Пушков блаженно зевнул, пощурился на теплое небо, на дорогу, где уже встречались накрахмаленные белые барышни с шарфиками, бабы, лениво сзывающие ребят, как клохтухи. Вдруг прокатилась на линейке веселая стая, вразброд выкрикивая песню. Пронесли необъятный красный плакат на двух струганых палках. На плакате — рыжая женщина, нагишом, развевает стяг — и по стягу выведено сусалью:

МИР ХИЖЕНАМ,

ВОЙНА ДВОРЦАМ

Парнишки регочут, козыряя на рыжую.

— Ра-аз-дави ее так… Какую кормленую выискали!

А бабы жирно плюются, углядев ныне подобное бесстыдство.

Когда Пушков пробирался между людом, обрядившимся в новые, обмененные за масло приезжим народом, каленые ситцы, в выхлестанные веником до последней пушиночки армяки и пальтушки, ровно на свадьбе пьяный хмель кружил, обвевая ему ноги, и радость путала мысли, гудела сбоку, снизу, сверху и под ухом. Падая к берегу, большой красный флаг не то ведовством каким, не то цветом своим чудесным подманивал людей ближе да ближе к белому помосту, разубранному елкой. И ползли, грудьми нажимая на соседние спины, тараканьи вороха, изредка вскидываясь с шумом и всплесками; и то там, то здесь визг, уханье, аханье растопившихся под жарким солнцем молодиц.

А на помосте мечется Ругай, вычерчивая граблистыми пальцами ломаные круги, цепляясь в комья воздуха, будто тонет он в солнечных водах, широко льющихся с неба. И в их тепле слова ругаевские тают, как льдинки в костре, — и, не успев докатиться до рыжих тараканьих стай, легким паром исчезают в воздухе. Толпе слышен один только шип.

— …праздник труда… беспощадная смерть тому… мы заставим… и новая жизнь… да здравствует…

Пушков ходит вокруг Ругая, ласково выплясывая толстыми короткими ногам, сыпет масляные, приятные словечки.

— Вы, можно сказать, чародей. Не то что мы, спокон века у овина; я еще, можно сказать, образованным числюсь; потому в Карпатах бывал, войну такую прошел и тому подобное… А вы, прямо вот, нежные чувства… и особенно: новая жизнь. Действительно — новая. Сразу видать человека, что, мол, из образованного класса, от самых столичных хитростей. Д-да, ученье — великое дело!

Ругай только заострил свои скулы.

— Жизнь — школа, товарищ. И вы учитесь. Все мы придем к радости. Но нужно быть таким же пламенным, как солнце. Мы можем согреть, вырастить, но можем и спалить, можем выжечь…

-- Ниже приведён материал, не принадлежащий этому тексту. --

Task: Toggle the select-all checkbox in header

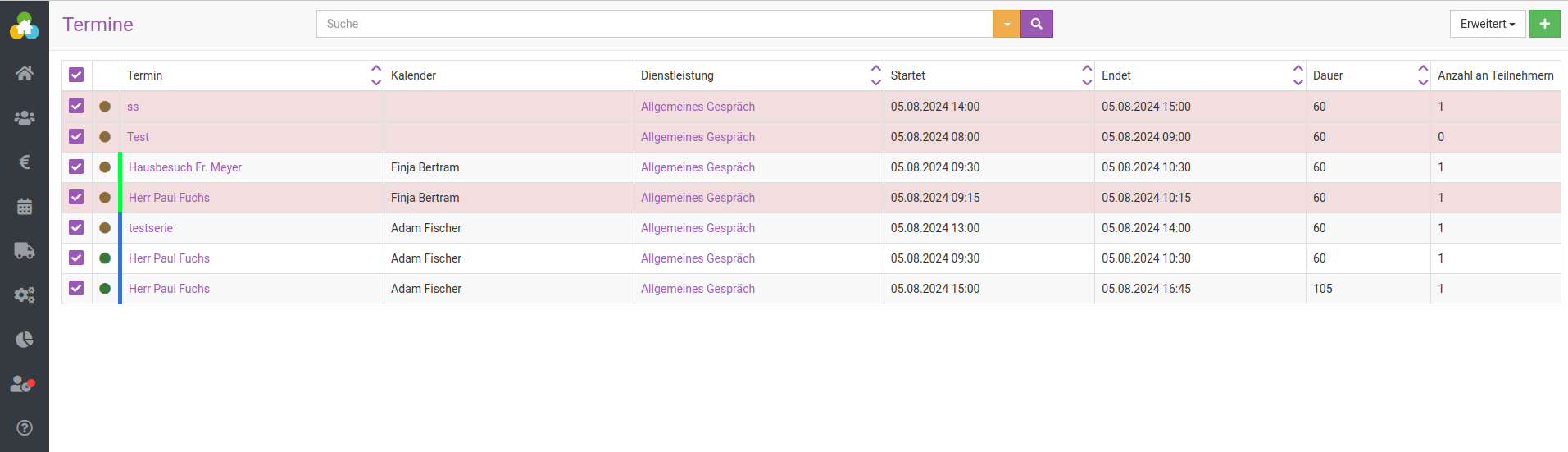Action: pyautogui.click(x=76, y=75)
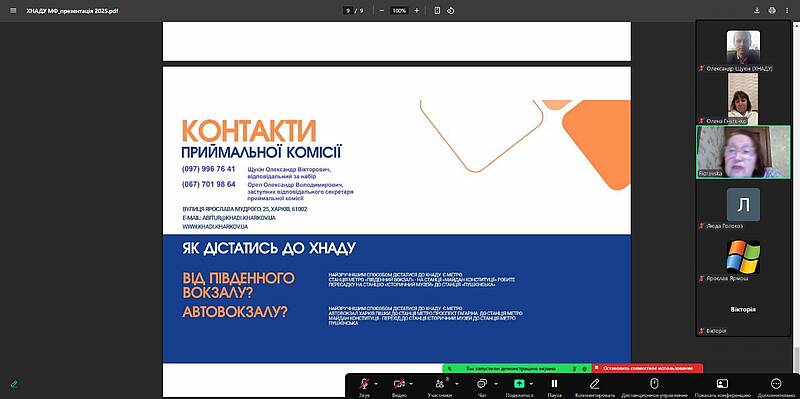The width and height of the screenshot is (800, 399).
Task: Expand audio options arrow next to Звук
Action: click(x=377, y=384)
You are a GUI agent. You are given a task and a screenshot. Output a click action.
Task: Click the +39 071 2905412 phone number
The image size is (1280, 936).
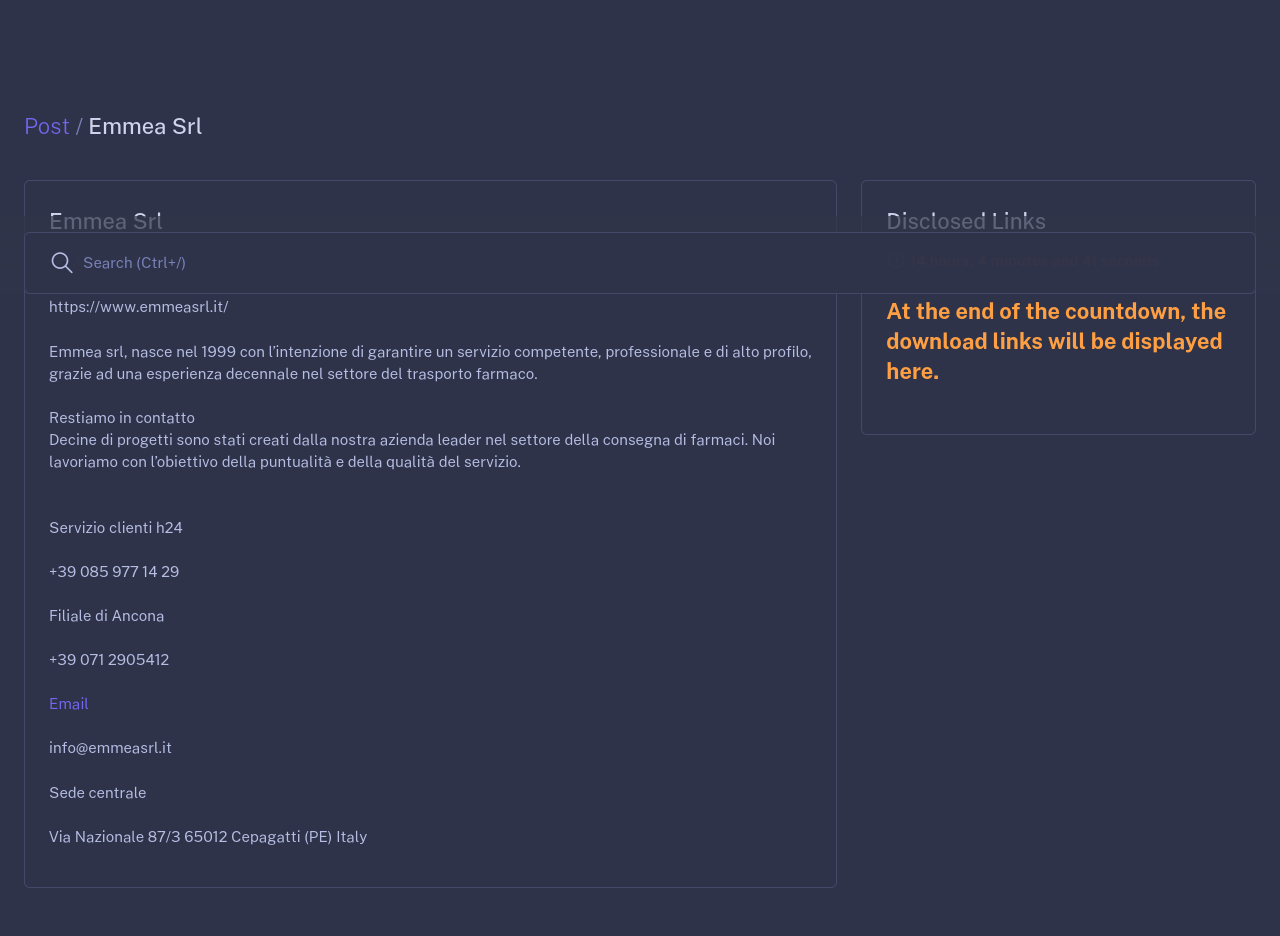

— Так, так, так… Господи, до чего необыкновенно у вас! Придется же такой талан человеку. Все-таки думаю, что в студентах вы были.

Ругай усмехнулся, острым углом сжав рот, и выплюнул одно короткое слово — хрусткую льдинку.

— Э!

Не узнать, не выгадать, не учуять! Какие мысли и вообще что такое кроется в угловатой, топором рубленной ругаевской голове.

Вспрыгивая на лошадь, Ругай бросил совдепскому председателю милостыню:

— Приезжайте к нам на форт. Буду рад. У нас сегодня компания с выпивкой.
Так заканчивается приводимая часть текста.